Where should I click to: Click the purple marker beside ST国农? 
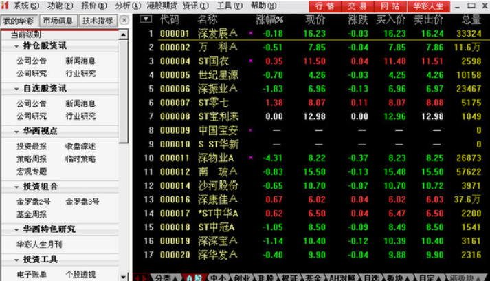250,61
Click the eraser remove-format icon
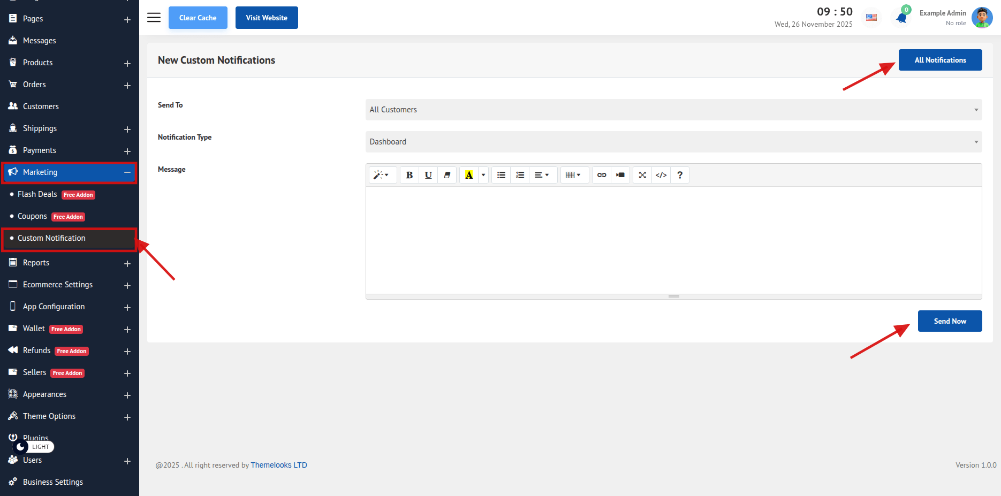 coord(447,175)
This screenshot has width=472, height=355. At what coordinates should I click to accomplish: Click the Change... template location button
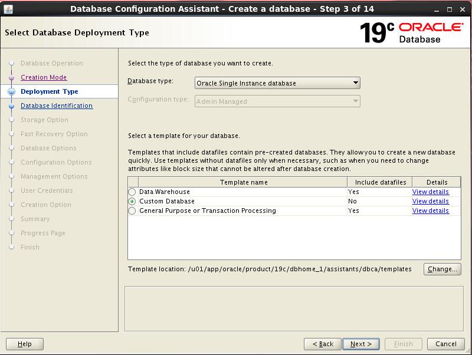(x=442, y=269)
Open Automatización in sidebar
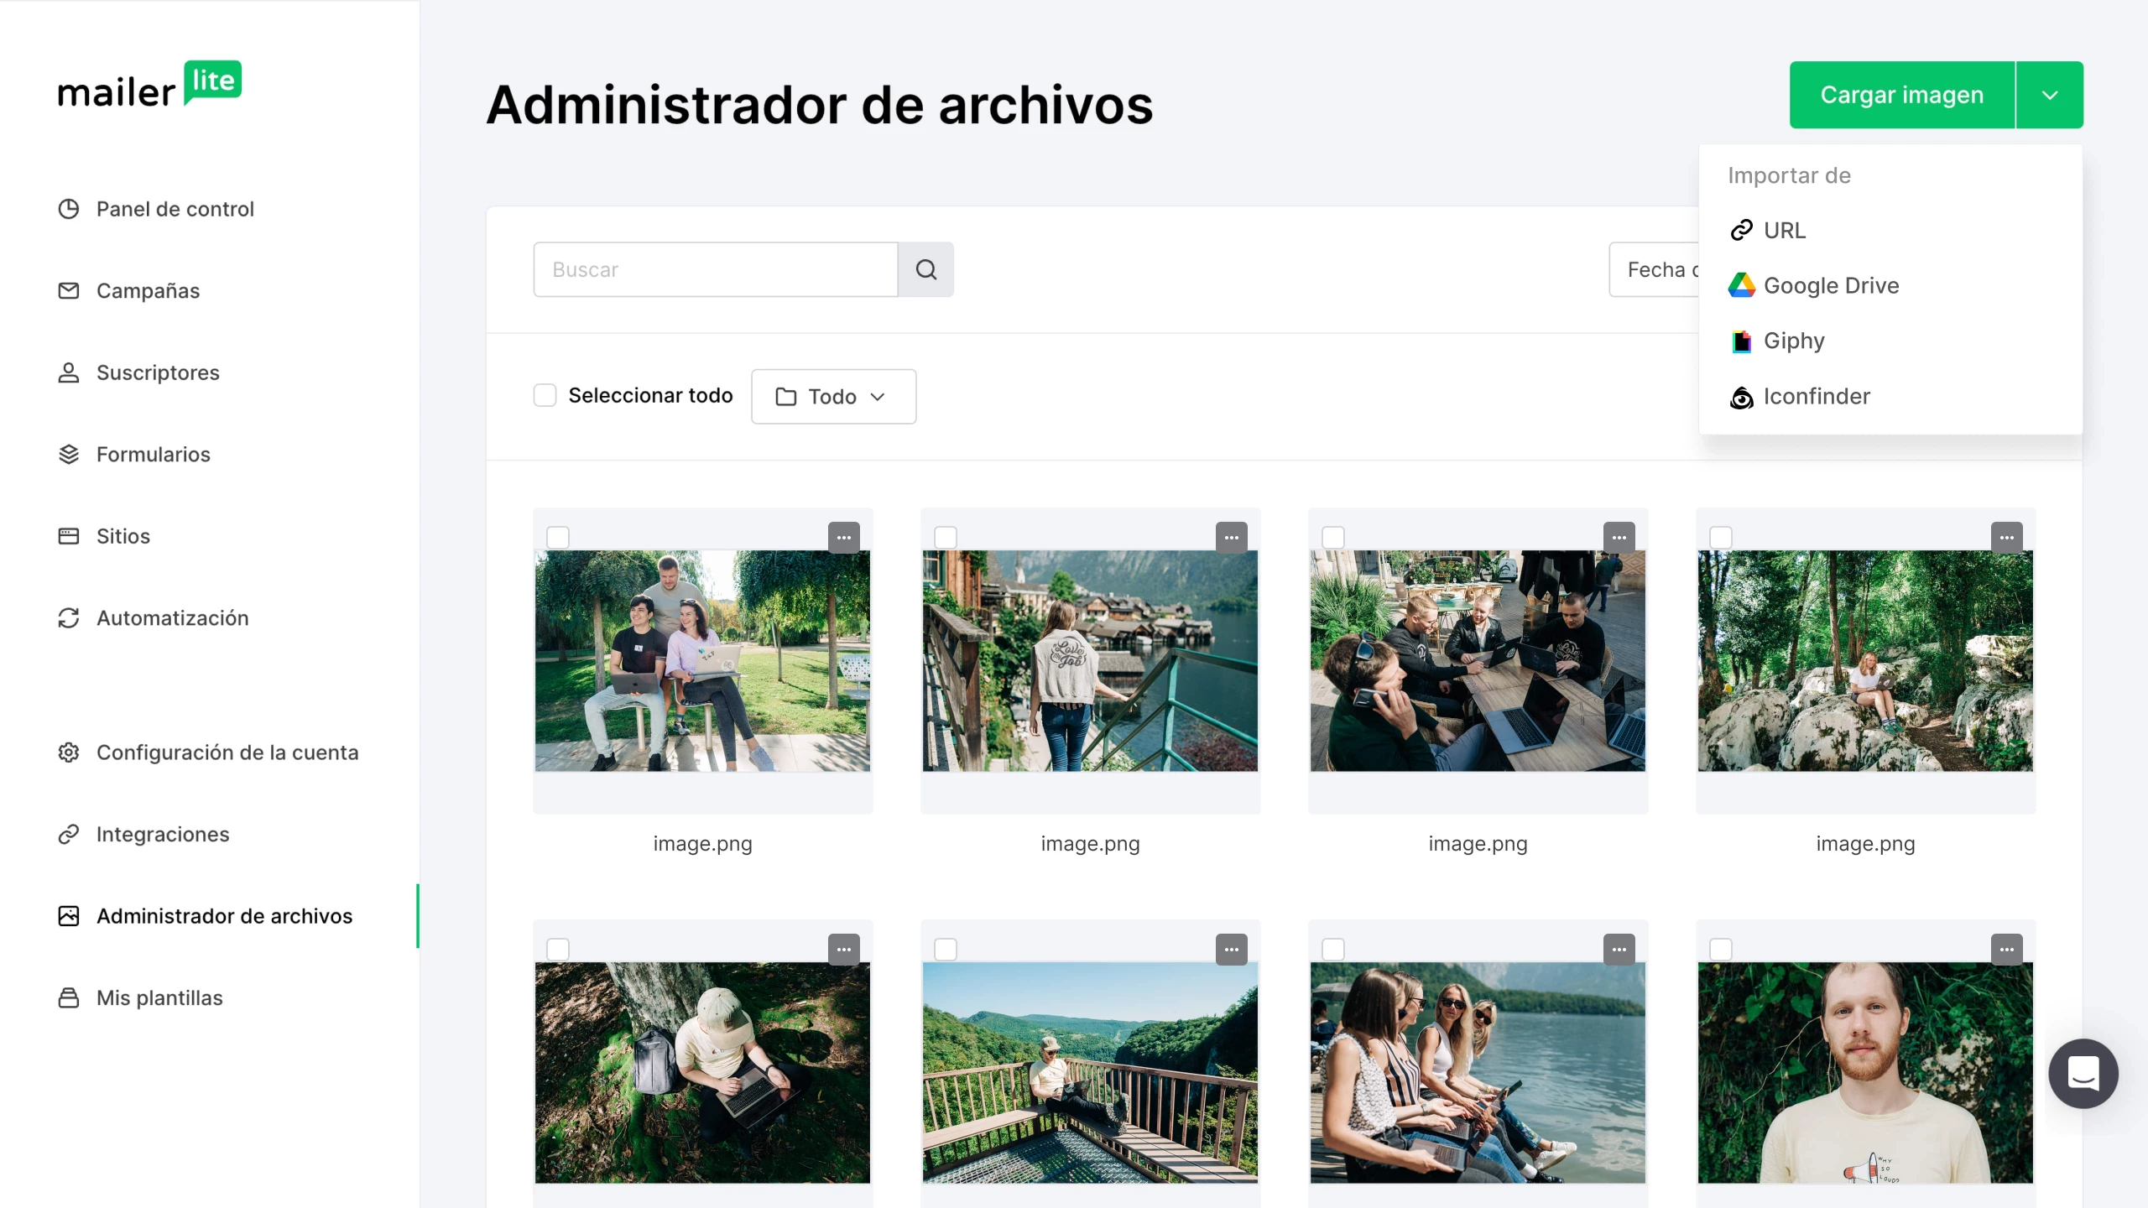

------

**Task**. Convert every line of the records above into a numbered list, skipping blank lines and leaving the pictures out.

**Task answer**.
1. Where should I click to: Click the purple marker beside ST国农? 
2. 250,61
3. Click the eraser remove-format icon
4.  coord(447,175)
5. This screenshot has width=472, height=355. At what coordinates should I click to accomplish: Click the Change... template location button
6. (x=442, y=269)
7. Open Automatización in sidebar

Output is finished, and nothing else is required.